TASK OBJECTIVE:
Can you recast the rows as a numbered list, starting with the line that contains "How do I perform: Switch to the 1H interval?" and going on through the line that contains "pyautogui.click(x=119, y=581)", with blank lines left out?
***
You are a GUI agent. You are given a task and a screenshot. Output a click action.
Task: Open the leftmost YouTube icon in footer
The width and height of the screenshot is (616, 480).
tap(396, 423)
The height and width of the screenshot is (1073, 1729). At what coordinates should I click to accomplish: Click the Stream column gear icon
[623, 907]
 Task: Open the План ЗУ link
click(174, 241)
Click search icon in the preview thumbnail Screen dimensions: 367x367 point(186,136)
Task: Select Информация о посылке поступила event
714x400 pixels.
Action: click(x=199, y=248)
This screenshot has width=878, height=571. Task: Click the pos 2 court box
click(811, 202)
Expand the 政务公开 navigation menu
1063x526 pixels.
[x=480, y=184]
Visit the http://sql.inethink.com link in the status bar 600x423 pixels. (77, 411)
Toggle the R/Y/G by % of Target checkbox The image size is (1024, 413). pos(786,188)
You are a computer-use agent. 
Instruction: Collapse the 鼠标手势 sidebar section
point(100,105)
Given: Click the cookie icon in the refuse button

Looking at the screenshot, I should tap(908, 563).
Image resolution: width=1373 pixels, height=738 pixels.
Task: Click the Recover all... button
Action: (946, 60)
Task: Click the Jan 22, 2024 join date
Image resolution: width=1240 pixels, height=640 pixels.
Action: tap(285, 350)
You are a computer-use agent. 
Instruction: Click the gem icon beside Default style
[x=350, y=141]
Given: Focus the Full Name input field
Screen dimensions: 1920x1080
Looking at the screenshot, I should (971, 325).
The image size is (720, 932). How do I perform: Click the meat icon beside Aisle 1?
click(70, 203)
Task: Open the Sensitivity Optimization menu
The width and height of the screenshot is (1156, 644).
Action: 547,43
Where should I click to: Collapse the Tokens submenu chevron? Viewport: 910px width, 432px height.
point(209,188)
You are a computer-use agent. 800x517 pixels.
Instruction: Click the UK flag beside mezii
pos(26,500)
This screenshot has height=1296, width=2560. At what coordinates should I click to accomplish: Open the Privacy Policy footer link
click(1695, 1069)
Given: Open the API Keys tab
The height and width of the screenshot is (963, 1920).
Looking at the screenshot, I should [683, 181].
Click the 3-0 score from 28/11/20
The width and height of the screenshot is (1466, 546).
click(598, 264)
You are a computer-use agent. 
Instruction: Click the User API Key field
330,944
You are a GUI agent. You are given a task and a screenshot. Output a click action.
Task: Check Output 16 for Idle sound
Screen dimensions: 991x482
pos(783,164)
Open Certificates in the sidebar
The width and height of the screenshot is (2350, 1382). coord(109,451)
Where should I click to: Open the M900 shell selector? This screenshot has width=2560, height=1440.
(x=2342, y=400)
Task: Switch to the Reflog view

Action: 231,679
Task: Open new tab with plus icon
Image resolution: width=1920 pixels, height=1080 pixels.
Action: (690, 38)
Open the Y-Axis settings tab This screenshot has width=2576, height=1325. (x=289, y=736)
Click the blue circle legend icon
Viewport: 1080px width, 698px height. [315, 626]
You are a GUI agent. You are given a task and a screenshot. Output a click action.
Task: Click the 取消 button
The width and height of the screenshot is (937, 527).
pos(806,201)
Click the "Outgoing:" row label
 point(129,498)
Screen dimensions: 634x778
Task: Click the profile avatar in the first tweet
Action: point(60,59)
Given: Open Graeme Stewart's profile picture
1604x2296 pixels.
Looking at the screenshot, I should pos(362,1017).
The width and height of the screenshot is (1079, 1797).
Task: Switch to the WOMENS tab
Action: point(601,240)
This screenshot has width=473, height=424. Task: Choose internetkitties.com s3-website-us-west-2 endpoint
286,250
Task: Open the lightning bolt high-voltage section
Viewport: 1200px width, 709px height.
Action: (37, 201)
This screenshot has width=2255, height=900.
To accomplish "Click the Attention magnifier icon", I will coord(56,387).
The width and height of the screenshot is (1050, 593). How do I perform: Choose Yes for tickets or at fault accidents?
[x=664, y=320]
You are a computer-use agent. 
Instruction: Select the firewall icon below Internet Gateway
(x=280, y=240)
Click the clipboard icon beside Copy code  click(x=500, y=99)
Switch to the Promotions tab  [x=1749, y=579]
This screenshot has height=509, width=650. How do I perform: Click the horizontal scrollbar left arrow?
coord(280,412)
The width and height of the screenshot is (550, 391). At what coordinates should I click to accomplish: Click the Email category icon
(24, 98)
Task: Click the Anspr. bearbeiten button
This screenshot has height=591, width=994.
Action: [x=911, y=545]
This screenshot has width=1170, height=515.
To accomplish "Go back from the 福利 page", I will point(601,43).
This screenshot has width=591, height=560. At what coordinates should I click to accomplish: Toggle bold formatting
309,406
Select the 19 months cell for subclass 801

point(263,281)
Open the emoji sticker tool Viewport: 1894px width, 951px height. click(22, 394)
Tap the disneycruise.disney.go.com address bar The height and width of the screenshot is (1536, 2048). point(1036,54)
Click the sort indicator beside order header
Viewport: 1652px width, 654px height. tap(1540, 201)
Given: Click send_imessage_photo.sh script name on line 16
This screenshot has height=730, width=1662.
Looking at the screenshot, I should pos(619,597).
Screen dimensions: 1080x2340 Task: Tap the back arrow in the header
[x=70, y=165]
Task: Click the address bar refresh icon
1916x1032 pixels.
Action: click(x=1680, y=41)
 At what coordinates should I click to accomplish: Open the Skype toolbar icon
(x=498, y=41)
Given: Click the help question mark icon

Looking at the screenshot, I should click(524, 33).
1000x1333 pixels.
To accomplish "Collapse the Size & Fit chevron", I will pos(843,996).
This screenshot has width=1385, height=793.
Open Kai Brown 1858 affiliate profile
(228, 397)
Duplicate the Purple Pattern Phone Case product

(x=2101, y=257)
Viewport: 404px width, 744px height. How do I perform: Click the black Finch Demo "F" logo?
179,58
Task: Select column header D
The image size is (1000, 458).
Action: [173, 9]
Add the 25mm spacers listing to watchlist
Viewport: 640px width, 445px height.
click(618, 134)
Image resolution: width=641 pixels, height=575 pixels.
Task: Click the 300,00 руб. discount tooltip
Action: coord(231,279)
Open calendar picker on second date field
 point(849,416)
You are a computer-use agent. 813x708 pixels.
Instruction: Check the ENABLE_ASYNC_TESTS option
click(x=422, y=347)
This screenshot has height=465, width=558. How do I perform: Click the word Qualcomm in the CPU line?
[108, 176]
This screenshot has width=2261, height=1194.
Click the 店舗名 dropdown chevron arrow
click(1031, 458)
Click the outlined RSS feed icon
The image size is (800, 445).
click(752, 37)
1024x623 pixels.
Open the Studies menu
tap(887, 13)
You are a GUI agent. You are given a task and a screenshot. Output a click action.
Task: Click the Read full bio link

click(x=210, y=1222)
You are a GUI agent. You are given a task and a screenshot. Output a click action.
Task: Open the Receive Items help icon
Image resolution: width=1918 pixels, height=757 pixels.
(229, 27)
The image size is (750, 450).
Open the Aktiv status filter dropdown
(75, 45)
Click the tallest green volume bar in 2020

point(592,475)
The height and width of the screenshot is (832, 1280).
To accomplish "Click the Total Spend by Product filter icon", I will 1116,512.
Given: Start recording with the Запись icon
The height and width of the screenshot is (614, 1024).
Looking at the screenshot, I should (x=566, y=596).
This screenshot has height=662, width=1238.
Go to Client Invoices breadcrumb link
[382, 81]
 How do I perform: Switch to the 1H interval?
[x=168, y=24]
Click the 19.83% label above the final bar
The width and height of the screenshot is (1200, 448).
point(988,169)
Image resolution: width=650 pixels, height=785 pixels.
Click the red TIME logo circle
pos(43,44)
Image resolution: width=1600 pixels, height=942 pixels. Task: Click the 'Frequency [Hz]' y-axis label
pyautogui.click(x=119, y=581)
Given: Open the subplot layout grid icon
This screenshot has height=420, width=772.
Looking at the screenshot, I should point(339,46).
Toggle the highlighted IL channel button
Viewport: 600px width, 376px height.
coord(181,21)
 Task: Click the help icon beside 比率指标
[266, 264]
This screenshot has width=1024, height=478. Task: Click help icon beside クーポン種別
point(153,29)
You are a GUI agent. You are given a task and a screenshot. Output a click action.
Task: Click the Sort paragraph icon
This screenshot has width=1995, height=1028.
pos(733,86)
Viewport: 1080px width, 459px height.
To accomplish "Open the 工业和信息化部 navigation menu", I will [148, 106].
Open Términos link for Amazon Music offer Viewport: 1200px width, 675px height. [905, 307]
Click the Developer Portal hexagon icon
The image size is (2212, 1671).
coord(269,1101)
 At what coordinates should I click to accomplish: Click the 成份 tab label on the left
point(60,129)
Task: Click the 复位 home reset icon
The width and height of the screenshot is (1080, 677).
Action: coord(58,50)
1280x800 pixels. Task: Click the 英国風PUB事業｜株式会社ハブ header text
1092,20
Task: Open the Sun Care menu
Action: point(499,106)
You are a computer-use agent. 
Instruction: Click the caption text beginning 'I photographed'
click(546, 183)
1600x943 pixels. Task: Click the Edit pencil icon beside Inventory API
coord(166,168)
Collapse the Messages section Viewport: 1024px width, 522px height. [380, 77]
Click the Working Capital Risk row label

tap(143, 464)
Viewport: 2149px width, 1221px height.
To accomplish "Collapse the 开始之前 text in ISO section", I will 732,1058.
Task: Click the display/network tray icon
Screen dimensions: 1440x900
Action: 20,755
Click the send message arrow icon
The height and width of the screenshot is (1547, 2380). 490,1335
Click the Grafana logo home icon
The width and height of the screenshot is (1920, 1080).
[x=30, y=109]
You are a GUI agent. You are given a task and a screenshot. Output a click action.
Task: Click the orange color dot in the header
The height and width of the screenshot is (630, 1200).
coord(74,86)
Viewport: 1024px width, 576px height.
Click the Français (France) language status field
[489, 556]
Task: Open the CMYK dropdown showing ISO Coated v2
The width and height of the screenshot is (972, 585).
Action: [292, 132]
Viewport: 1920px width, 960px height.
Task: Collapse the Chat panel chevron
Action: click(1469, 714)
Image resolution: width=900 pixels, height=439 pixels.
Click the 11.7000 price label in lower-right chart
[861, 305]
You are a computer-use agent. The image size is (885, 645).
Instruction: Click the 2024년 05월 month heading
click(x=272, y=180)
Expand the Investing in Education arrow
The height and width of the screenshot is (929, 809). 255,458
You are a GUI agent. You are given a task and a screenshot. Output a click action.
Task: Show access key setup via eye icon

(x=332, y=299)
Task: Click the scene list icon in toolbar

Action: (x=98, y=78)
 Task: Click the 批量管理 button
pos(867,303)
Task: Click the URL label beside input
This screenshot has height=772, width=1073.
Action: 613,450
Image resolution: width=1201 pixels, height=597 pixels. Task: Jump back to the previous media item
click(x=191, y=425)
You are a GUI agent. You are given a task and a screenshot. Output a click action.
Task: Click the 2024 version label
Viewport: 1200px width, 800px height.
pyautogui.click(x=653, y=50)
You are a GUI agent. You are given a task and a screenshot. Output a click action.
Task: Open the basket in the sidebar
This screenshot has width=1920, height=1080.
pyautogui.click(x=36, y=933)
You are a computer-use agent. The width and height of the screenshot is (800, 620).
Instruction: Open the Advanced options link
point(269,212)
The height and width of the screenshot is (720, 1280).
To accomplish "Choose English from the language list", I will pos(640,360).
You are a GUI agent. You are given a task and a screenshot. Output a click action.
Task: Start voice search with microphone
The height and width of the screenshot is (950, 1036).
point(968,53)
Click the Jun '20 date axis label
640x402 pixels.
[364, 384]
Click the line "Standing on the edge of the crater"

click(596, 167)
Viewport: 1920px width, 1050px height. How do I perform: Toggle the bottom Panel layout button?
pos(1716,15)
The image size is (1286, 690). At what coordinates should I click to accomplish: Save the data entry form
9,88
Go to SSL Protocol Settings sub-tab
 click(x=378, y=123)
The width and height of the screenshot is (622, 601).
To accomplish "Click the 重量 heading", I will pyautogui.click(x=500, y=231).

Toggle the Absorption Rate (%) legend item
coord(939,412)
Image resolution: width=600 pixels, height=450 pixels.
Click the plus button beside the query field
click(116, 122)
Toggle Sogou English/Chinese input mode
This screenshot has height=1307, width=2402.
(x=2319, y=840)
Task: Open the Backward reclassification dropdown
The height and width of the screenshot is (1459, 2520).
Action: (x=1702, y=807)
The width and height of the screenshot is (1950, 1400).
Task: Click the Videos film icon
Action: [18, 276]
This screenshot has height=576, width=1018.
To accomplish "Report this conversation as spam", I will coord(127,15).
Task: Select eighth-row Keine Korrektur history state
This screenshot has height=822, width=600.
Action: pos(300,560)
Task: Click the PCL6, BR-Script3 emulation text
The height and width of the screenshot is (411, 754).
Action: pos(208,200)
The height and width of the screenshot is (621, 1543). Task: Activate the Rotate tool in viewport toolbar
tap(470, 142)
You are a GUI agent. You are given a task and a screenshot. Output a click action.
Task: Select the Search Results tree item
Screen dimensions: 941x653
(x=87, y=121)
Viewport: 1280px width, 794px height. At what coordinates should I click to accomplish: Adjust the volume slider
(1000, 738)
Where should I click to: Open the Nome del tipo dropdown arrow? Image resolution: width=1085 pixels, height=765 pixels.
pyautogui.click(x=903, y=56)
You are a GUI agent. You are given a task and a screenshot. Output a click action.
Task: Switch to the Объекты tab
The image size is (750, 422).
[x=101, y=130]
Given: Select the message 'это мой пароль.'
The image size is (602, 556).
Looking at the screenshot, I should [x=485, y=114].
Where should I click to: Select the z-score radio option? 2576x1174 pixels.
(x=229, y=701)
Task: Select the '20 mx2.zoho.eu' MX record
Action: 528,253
***
RESPONSE TO THIS TASK:
1.  How do I perform: Switch to the 1H interval?
2. [x=168, y=24]
3. Click the 19.83% label above the final bar
4. The width and height of the screenshot is (1200, 448).
5. point(988,169)
6. Image resolution: width=650 pixels, height=785 pixels.
7. Click the red TIME logo circle
8. pos(43,44)
9. Image resolution: width=1600 pixels, height=942 pixels. Task: Click the 'Frequency [Hz]' y-axis label
10. pyautogui.click(x=119, y=581)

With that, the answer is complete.